/---
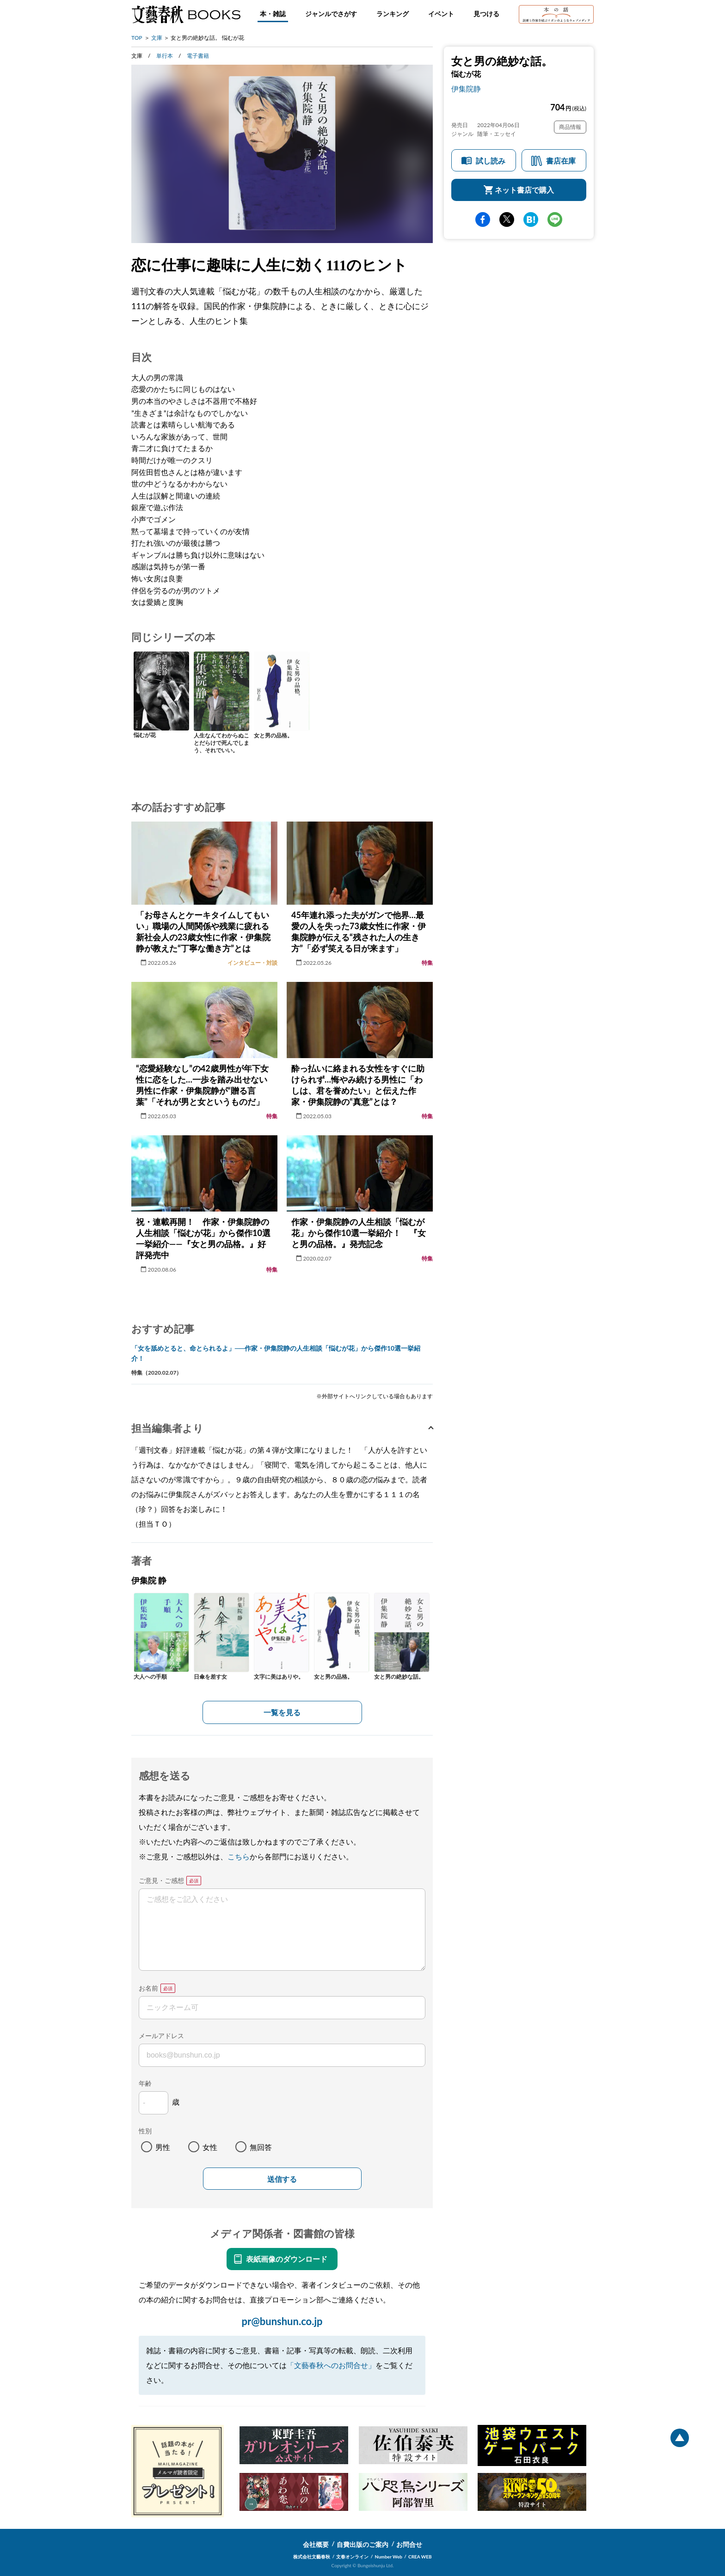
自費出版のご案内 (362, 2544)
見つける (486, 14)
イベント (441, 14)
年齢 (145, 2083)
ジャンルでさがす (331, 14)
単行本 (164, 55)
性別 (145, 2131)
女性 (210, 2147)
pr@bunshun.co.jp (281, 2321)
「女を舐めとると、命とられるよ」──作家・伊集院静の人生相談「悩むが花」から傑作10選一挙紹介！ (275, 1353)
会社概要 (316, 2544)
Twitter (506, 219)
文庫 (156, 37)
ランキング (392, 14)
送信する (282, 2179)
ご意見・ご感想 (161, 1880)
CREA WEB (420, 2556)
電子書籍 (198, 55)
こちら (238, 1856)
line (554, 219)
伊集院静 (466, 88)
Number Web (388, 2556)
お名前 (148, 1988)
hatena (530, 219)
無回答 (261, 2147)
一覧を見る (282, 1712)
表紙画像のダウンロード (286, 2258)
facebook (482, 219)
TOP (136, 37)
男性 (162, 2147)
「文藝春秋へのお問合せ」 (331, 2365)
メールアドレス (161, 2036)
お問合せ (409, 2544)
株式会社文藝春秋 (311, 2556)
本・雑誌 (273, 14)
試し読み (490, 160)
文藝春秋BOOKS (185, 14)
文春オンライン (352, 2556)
\---
== Task to carry out ==
Can you render the items from the line with "女性 (210, 2147)" up to and including the line with "男性 (162, 2147)" as a Markdown table with the columns Row and Item, leaving out blank lines?

== Problem solution ==
| Row | Item |
|---|---|
| 1 | 女性 (210, 2147) |
| 2 | pr@bunshun.co.jp (281, 2321) |
| 3 | 「女を舐めとると、命とられるよ」──作家・伊集院静の人生相談「悩むが花」から傑作10選一挙紹介！ (275, 1353) |
| 4 | 会社概要 (316, 2544) |
| 5 | Twitter (506, 219) |
| 6 | 文庫 (156, 37) |
| 7 | ランキング (392, 14) |
| 8 | 送信する (282, 2179) |
| 9 | ご意見・ご感想 (161, 1880) |
| 10 | CREA WEB (420, 2556) |
| 11 | 電子書籍 (198, 55) |
| 12 | こちら (238, 1856) |
| 13 | line (554, 219) |
| 14 | 伊集院静 (466, 88) |
| 15 | Number Web (388, 2556) |
| 16 | お名前 (148, 1988) |
| 17 | hatena (530, 219) |
| 18 | 無回答 (261, 2147) |
| 19 | 一覧を見る (282, 1712) |
| 20 | 表紙画像のダウンロード (286, 2258) |
| 21 | facebook (482, 219) |
| 22 | TOP (136, 37) |
| 23 | 男性 (162, 2147) |